> [提示文]:
2007 年 11 巻 1 号 p. 33-41
【目的】嚥下造影検査では,検査を行なう医療従事者がX線照射中に検査室内にとどまることが多く,被検者とともに検査者の被曝も問題になる。そこで,検査者の被曝線量を推定し,被曝の影響や放射線防護の方法を検討するため,検査場面を想定した状況で線量測定を行なった.
【方法】検査時の被検者の位置に人体型ファントムを置き,X線透視装置からX線を照射した.検査者がさまざまな位置に立つことを想定して32の地点を格子状に設定し,電離箱式線量計を用いて側面像検査時の条件で線量を測定した.そのうち1地点では,正面像検査時の条件でも測定を行なった.放射線防護器具の効果を見るため,線量計の前に防護エプロンや防護ついたてを置いた条件でも測定した.また,検査者が照射野内に手を入れた時に手の表面が受ける線量を推定するため,ファントム表面に熱蛍光線量計を貼付して測定を行なった.

> [データ一覧]:

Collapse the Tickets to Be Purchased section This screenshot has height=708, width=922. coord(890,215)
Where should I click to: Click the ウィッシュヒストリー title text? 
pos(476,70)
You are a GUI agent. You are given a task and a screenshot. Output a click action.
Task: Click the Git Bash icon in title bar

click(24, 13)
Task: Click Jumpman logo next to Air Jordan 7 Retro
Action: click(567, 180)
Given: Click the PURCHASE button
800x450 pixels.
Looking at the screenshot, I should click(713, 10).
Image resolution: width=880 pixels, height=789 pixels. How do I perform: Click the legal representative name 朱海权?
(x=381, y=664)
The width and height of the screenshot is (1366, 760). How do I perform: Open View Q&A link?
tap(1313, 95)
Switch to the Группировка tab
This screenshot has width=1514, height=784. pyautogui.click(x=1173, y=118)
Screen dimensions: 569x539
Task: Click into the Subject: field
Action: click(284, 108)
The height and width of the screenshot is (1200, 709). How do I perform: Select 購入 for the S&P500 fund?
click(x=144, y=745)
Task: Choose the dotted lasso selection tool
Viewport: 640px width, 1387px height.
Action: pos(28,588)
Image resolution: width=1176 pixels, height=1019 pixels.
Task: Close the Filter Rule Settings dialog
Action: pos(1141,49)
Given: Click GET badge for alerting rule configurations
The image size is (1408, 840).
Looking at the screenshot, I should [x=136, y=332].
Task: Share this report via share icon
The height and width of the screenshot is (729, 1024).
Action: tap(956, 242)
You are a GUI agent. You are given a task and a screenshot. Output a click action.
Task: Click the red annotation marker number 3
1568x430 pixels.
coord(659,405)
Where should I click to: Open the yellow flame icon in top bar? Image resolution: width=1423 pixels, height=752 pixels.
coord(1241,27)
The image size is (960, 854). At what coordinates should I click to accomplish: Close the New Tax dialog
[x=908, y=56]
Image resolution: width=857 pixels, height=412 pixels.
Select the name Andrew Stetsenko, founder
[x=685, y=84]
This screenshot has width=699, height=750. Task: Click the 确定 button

> [課題]:
嚥下造影検査の被曝を扱った文のうち、「2007 年 11 巻」から「計を貼付して測定を行なった.」までをすべて、一字一句変えずに書き写してください。

> [解答]:
2007 年 11 巻 1 号 p. 33-41
【目的】嚥下造影検査では,検査を行なう医療従事者がX線照射中に検査室内にとどまることが多く,被検者とともに検査者の被曝も問題になる。そこで,検査者の被曝線量を推定し,被曝の影響や放射線防護の方法を検討するため,検査場面を想定した状況で線量測定を行なった.
【方法】検査時の被検者の位置に人体型ファントムを置き,X線透視装置からX線を照射した.検査者がさまざまな位置に立つことを想定して32の地点を格子状に設定し,電離箱式線量計を用いて側面像検査時の条件で線量を測定した.そのうち1地点では,正面像検査時の条件でも測定を行なった.放射線防護器具の効果を見るため,線量計の前に防護エプロンや防護ついたてを置いた条件でも測定した.また,検査者が照射野内に手を入れた時に手の表面が受ける線量を推定するため,ファントム表面に熱蛍光線量計を貼付して測定を行なった.